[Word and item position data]
⟨
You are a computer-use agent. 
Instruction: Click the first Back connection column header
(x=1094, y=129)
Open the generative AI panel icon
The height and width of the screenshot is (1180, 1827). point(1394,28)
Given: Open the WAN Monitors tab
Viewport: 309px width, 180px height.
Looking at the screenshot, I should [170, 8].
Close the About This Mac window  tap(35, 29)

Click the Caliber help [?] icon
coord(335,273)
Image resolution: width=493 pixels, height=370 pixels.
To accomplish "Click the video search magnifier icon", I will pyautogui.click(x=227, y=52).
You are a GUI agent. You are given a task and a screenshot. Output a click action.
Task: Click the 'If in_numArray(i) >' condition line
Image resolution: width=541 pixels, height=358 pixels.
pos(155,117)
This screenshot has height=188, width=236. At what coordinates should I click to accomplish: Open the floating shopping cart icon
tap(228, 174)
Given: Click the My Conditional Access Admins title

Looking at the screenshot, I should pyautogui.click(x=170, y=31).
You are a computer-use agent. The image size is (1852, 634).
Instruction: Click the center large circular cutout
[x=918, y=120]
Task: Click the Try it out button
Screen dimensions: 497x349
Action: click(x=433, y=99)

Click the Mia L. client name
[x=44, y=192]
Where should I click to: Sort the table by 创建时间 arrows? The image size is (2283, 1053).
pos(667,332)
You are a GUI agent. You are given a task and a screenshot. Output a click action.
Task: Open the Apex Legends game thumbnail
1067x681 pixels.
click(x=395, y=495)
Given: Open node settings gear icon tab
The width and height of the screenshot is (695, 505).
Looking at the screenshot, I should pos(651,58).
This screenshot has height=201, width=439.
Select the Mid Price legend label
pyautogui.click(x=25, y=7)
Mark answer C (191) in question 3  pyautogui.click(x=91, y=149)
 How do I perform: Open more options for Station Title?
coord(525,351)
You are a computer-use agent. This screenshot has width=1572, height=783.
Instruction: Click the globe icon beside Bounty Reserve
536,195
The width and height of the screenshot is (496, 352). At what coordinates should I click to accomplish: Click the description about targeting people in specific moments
⟩
**PROBLEM DETAILS**
Copy the records above word for word, starting at the line that contains "Image resolution: width=493" and ending with the line that contains "Looking at the screenshot, I should pos(651,58).", both lines included.

**REPLY**
Image resolution: width=493 pixels, height=370 pixels.
To accomplish "Click the video search magnifier icon", I will pyautogui.click(x=227, y=52).
You are a GUI agent. You are given a task and a screenshot. Output a click action.
Task: Click the 'If in_numArray(i) >' condition line
Image resolution: width=541 pixels, height=358 pixels.
pos(155,117)
This screenshot has height=188, width=236. At what coordinates should I click to accomplish: Open the floating shopping cart icon
tap(228, 174)
Given: Click the My Conditional Access Admins title

Looking at the screenshot, I should pyautogui.click(x=170, y=31).
You are a computer-use agent. The image size is (1852, 634).
Instruction: Click the center large circular cutout
[x=918, y=120]
Task: Click the Try it out button
Screen dimensions: 497x349
Action: click(x=433, y=99)

Click the Mia L. client name
[x=44, y=192]
Where should I click to: Sort the table by 创建时间 arrows? The image size is (2283, 1053).
pos(667,332)
You are a GUI agent. You are given a task and a screenshot. Output a click action.
Task: Open the Apex Legends game thumbnail
1067x681 pixels.
click(x=395, y=495)
Given: Open node settings gear icon tab
The width and height of the screenshot is (695, 505).
Looking at the screenshot, I should pos(651,58).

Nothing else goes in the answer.